Complementary protection assessment

  1. The Tribunal was not satisfied there are substantial grounds for believing that, as a necessary and foreseeable consequence of the applicant being removed from Australia to Zimbabwe, there is a real risk the applicant would suffer significant harm as referred to in s.36(2)(aa) and found that the applicant failed to meet the criterion under s.36(2)(aa) and affirmed the decision under review.

Proceedings before this Court

Grounds in the application

  1. The grounds in the further amended application are as follows:

    1. The Second Respondent failed to comply with s 424A of the Migration Act 1958

    Particulars

    The Tribunal did not inform the applicant of information that would have been the reason or part of the reason for affirming the decision under review and give the applicant the opportunity mandated by s 424A(1) of the Act:

    (a) that the applicant was in Australia for economic reasons

    (b) that the applicant was an economic refugee

    (c)the effect of the quoted passage in the second “dob in” communication (without disclosing it was a quote)

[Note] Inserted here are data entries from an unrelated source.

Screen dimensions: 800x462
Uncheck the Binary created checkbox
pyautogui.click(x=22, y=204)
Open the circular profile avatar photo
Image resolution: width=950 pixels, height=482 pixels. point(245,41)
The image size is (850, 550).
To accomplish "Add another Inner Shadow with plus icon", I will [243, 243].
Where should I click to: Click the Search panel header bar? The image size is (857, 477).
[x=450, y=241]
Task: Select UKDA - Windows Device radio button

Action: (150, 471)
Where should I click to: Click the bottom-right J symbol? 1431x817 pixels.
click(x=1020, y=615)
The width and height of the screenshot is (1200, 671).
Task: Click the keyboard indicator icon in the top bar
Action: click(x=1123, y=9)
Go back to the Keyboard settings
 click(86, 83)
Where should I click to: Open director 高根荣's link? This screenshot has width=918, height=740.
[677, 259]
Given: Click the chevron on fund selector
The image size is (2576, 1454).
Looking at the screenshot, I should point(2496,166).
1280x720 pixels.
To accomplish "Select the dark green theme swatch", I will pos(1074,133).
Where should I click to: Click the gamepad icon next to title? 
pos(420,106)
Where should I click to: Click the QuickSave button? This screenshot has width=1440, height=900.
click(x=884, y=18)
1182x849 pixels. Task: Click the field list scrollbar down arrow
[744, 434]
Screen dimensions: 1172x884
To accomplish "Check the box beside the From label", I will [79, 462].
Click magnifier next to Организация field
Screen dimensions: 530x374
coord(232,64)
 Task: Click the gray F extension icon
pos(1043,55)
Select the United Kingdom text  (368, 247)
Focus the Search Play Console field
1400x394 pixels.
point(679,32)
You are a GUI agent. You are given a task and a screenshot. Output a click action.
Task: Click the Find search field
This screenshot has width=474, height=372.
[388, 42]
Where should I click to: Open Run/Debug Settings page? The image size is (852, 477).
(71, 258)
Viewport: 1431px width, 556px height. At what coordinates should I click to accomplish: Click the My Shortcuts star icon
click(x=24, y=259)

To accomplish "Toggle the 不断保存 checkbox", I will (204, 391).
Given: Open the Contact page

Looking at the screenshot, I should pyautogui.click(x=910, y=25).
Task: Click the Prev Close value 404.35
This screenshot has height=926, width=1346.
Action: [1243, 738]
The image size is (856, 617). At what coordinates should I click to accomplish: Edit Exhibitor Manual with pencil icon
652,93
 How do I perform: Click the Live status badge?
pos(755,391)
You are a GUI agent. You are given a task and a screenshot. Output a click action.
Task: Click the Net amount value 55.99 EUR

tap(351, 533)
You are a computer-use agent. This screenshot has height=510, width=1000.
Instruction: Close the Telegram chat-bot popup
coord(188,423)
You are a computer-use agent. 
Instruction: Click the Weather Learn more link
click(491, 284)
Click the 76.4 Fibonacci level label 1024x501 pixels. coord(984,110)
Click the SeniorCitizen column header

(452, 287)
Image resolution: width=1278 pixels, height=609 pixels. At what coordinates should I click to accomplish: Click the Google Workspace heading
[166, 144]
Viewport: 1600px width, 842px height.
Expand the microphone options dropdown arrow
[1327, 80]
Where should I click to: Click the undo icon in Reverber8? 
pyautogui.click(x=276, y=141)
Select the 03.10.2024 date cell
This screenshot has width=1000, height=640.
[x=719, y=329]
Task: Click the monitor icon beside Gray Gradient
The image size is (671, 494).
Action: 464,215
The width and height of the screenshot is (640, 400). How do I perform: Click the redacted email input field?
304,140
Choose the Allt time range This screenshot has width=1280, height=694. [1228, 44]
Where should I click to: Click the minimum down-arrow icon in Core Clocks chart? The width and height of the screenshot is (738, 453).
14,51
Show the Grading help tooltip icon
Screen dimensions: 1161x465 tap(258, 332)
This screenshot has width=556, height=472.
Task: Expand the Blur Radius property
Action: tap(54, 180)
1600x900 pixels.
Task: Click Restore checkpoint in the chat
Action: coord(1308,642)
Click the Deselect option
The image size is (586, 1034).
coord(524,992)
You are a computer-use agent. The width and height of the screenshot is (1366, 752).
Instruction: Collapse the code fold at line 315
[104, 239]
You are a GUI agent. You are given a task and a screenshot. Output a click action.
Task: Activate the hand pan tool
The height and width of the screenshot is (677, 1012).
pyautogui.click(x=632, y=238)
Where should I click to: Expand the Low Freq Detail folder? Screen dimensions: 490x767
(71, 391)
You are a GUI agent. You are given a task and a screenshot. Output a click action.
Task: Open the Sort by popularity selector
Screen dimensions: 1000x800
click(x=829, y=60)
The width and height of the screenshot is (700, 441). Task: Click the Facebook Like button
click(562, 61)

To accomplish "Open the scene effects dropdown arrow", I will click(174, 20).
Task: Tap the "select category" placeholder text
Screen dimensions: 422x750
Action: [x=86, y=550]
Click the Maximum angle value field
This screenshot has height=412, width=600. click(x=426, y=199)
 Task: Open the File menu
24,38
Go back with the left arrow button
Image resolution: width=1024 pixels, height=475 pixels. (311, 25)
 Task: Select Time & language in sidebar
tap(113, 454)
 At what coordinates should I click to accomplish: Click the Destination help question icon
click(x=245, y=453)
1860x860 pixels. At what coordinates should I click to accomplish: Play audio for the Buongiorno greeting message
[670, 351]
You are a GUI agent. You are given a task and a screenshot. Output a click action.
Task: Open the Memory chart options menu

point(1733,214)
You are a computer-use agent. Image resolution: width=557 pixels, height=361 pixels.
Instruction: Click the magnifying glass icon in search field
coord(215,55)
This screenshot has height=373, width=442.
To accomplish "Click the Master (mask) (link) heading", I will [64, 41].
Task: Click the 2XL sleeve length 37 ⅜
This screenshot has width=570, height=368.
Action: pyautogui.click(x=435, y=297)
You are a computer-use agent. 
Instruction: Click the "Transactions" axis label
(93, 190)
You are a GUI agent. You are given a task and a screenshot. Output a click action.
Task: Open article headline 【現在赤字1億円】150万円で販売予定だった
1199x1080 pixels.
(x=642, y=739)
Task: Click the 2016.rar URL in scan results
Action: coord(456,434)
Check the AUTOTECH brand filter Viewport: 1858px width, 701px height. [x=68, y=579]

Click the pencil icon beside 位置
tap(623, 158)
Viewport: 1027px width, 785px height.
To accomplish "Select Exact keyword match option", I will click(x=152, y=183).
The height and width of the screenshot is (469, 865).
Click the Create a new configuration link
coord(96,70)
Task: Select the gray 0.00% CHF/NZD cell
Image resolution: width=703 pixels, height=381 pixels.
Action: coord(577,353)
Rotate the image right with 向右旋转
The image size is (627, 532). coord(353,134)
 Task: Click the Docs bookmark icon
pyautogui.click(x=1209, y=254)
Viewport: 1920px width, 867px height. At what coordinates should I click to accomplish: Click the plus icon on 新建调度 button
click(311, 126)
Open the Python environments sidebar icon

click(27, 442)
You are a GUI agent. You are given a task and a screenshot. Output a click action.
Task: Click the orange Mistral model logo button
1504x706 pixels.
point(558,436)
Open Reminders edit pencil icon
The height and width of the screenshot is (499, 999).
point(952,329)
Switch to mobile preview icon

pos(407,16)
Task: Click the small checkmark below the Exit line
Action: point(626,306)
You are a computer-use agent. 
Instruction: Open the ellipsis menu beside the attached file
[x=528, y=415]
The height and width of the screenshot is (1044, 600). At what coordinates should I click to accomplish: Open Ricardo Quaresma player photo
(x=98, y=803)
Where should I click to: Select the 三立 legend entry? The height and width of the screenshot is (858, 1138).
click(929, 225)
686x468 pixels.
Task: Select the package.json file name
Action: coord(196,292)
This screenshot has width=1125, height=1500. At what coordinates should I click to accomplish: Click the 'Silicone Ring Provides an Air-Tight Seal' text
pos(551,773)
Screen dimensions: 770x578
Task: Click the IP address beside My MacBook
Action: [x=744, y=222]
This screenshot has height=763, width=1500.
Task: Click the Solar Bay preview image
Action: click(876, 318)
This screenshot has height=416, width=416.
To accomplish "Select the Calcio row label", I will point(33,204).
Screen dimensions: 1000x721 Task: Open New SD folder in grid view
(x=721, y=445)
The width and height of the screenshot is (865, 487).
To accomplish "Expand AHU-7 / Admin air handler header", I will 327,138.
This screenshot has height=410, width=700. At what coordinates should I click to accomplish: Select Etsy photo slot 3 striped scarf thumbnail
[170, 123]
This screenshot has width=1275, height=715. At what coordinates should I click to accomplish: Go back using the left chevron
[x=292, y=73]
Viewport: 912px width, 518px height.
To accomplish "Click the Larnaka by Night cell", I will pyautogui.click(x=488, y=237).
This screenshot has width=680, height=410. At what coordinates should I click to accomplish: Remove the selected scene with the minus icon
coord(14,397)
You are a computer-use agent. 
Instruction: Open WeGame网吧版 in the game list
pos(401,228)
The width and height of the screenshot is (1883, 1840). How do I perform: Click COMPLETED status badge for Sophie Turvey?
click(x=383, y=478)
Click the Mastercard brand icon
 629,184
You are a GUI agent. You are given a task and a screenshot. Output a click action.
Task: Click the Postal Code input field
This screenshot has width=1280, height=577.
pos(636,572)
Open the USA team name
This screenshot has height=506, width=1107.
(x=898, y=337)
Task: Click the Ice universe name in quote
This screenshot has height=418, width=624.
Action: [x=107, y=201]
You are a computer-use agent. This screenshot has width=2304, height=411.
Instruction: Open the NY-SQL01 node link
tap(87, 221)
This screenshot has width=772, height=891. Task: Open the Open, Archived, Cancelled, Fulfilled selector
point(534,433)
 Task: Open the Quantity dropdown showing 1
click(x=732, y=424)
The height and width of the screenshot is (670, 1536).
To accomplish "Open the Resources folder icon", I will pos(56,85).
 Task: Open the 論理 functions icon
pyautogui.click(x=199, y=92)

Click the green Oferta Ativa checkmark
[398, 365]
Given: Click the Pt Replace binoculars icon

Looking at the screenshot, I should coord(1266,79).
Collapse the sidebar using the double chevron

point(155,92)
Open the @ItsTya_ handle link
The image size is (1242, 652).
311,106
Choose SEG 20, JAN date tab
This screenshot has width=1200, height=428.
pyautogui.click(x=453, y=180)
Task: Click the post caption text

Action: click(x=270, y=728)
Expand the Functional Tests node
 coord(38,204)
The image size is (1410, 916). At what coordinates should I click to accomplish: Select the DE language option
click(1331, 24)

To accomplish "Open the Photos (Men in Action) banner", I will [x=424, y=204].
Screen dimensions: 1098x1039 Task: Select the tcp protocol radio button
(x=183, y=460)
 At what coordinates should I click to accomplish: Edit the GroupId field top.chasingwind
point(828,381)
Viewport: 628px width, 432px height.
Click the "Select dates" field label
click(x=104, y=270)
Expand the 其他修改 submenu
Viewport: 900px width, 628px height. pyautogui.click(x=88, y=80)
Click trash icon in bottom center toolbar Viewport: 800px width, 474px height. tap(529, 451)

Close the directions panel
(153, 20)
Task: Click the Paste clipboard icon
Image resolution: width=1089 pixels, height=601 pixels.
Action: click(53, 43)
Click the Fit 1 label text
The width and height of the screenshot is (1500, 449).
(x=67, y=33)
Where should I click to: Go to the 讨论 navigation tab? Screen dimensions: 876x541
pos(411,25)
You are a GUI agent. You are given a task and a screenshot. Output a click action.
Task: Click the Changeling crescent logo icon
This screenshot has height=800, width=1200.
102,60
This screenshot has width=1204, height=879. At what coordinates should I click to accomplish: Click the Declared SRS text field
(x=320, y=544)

    2. The Second Respondent has failed to afford procedural fairness to the Applicant.

    Particulars

    The Second Respondent did not tell the Applicant of the existence of the s 438 certificate or give the Applicant the opportunity to make submissions on the validity of the certificate if she so chose.

Consideration

Ground 1

  1. In relation to Ground 1, as indicated above, Mr Godwin of counsel correctly identified that there were parts of the document the subject of the s.438 certificate that were not identified in the particulars given by the Tribunal to the applicant. That does not give rise to there being any breach of s.424A. That provision focuses on the need to give clear particulars “in the way that the Tribunal considers appropriate in the circumstances.” It is apparent in the present case the Tribunal did that. Further, I find that the matters identified by Mr Godwin of counsel were subsumed within the clear particulars given to the applicant. The Tribunal complied with its obligations under s.424AA, and therefore did not breach s.424A.

  2. Insofar as there was content the subject of the redaction, the Court has earlier ruled that that material is properly the subject of the claim of public interest immunity and that the disclosure of that information would give rise to the likelihood of disclosure of the informants’ identity. It is in those circumstances that the proposition advanced by Mr Godwin, that there is a quoted passage in respect of a dob-in communication, is both misconceived and, as I understand the position, is not pressed. No jurisdictional error as alleged in Ground 1 is made out.

Ground 2

  1. In relation to Ground 2, the core of the argument advanced by Mr Godwin was that the failure to disclose the existence of the certificate gave rise, of itself, to a practical injustice in the present case, as the applicant lost the opportunity of seeking to argue that the certificate was invalid, and also lost the opportunity, if successful in the challenge to the validity of the certificate, to seek to use part or all of the contents, and respond to the same in the course of the review.

  2. Mr Godwin’s suggestion the certificate was invalid obliquely made by reference to the existence of content that could have been disclosed as revealed in the redacted version. This does not give rise to any real invalidity argument as a matter of construction or otherwise in respect of the present certificate.

  3. On the face of the material before the Court, the certificate was plainly valid. The non-disclosure of a certificate is not something that could have, of itself, undermined the applicant’s claims. It is apparent, in relation to the conduct of the review by the Tribunal in the present case, that the Tribunal put to the applicant during the course of the hearing the substance of the material that may have undermined or detracted from the applicant’s claims. The Court finds that the information the subject of the certificate was sufficiently disclosed in the course of the hearing by the Tribunal to the applicant to give the applicant a fair hearing, and that this is not a case where the non-disclosure of the certificate has given rise to any practical injustice.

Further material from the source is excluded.